PROVIDED RECORDS ::
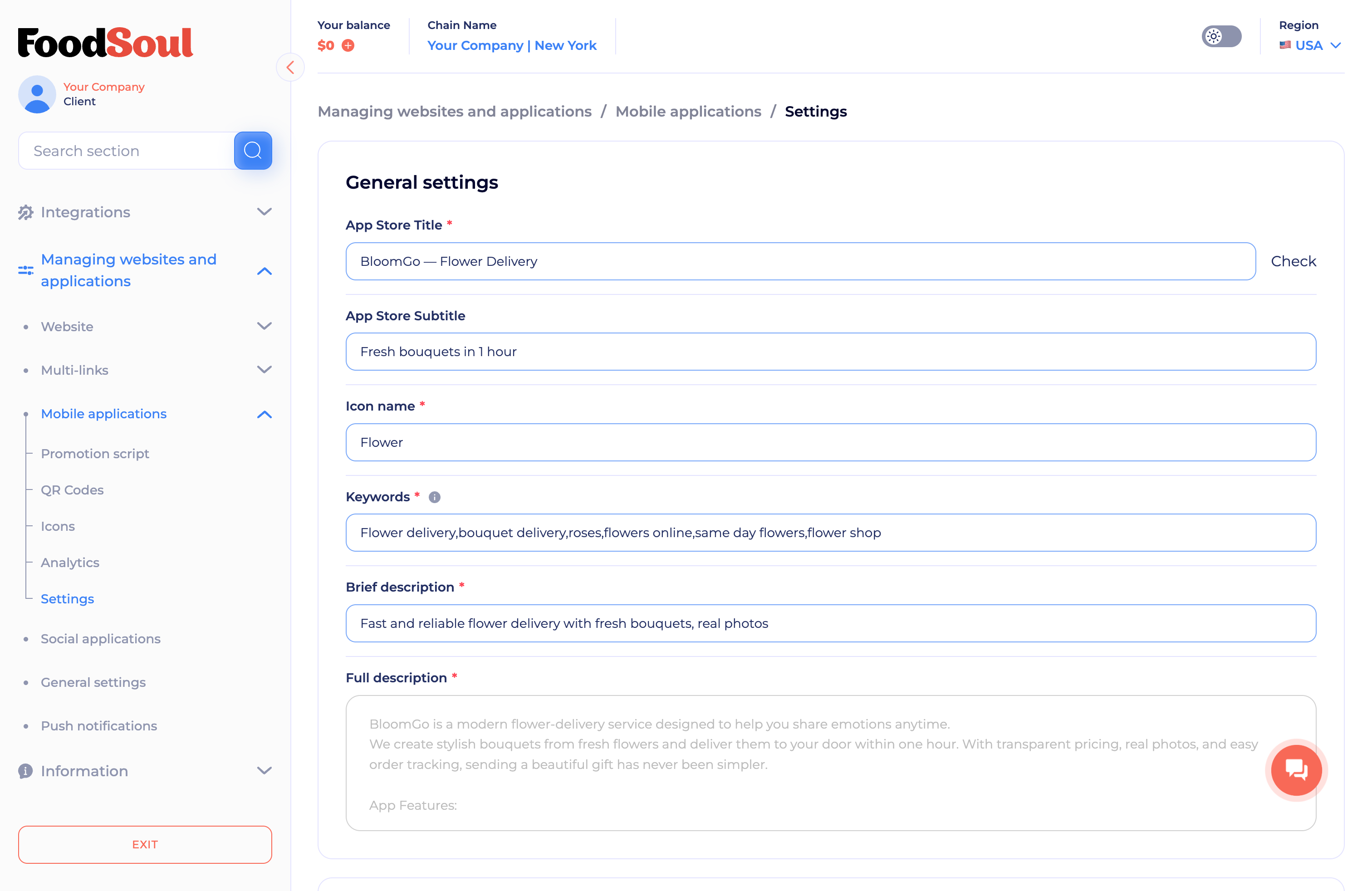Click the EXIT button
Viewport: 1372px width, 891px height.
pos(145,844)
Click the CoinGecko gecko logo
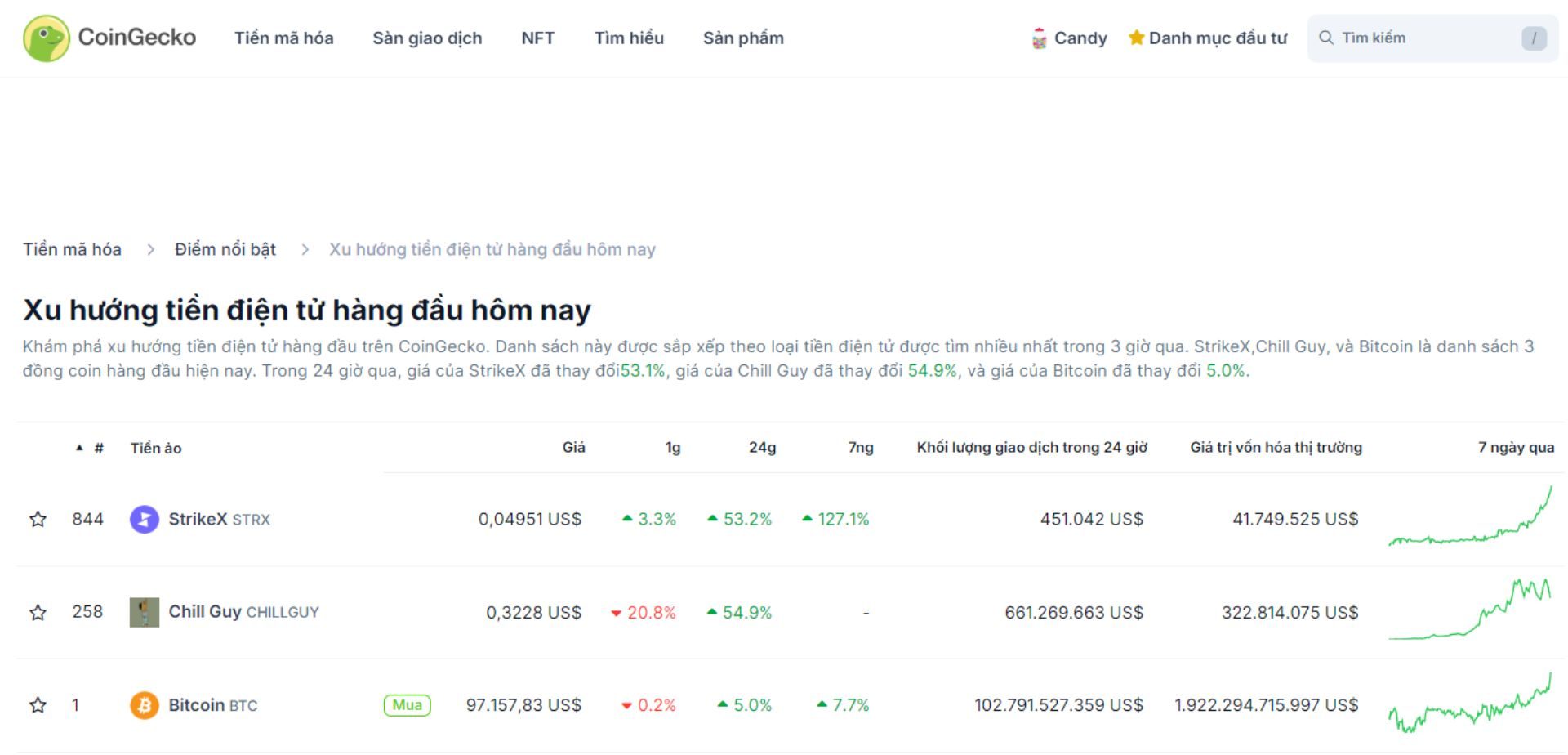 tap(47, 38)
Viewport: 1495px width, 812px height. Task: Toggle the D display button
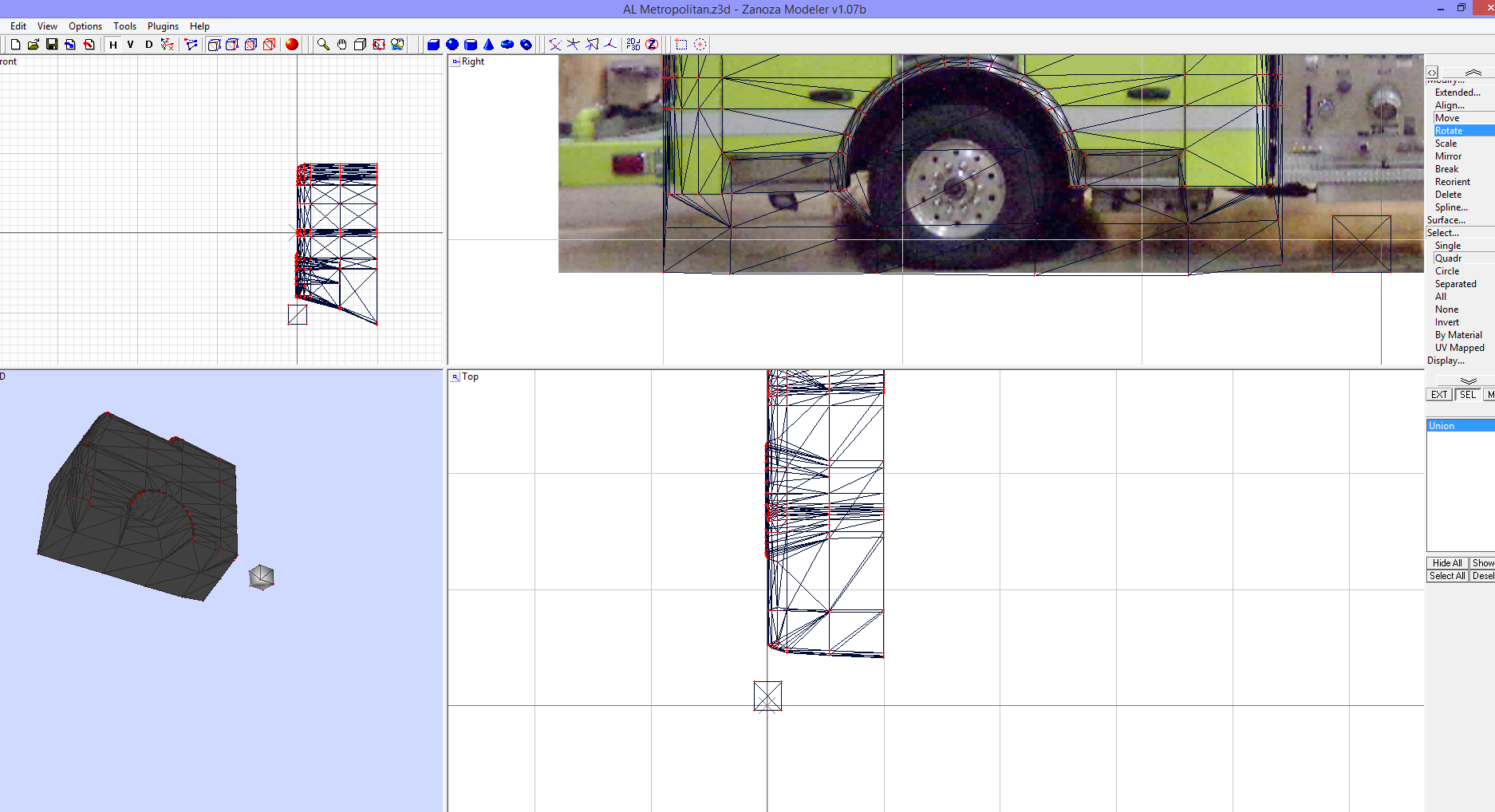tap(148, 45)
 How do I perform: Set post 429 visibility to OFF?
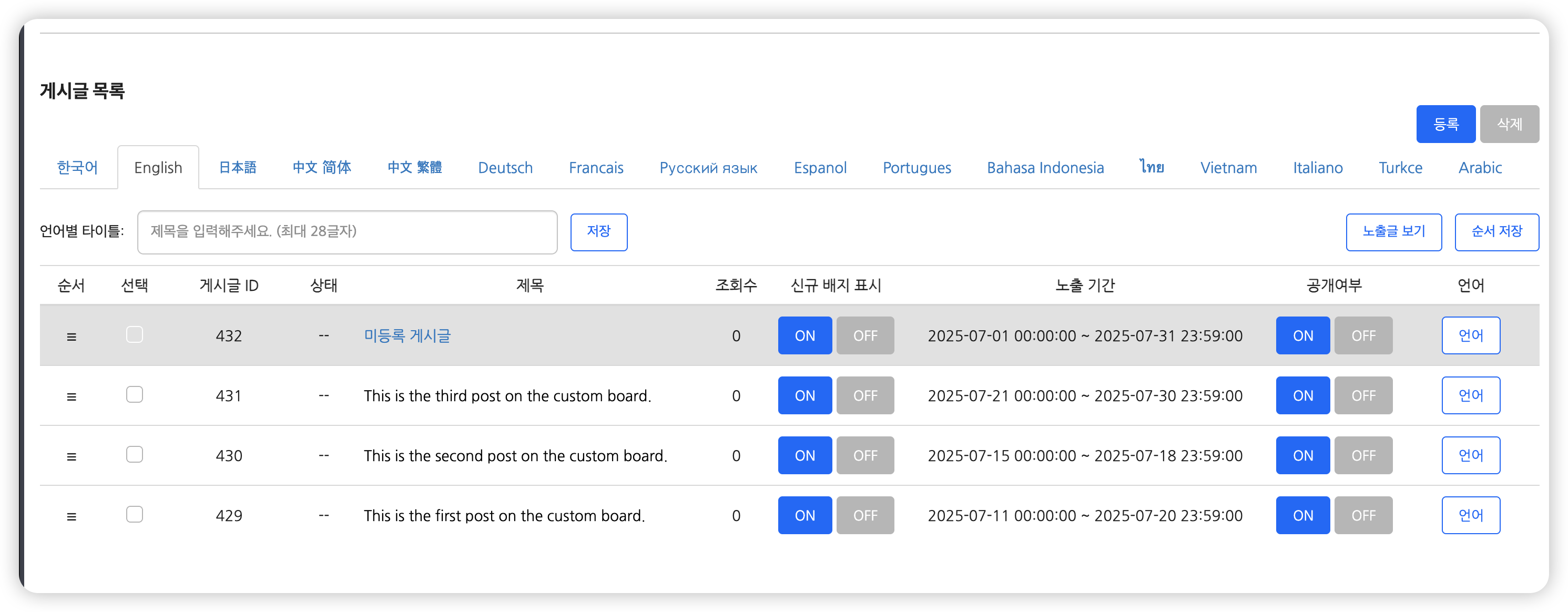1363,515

TASK BRIEF :: Write out, exactly and only, the lines from the one containing "Click the CoinGecko gecko logo" through the last line of the material above. Pictures do not go in the copy.

EXERCISE SOLUTION ::
Click the CoinGecko gecko logo
 tap(47, 38)
Viewport: 1495px width, 812px height. Task: Toggle the D display button
tap(148, 45)
 How do I perform: Set post 429 visibility to OFF?
1363,515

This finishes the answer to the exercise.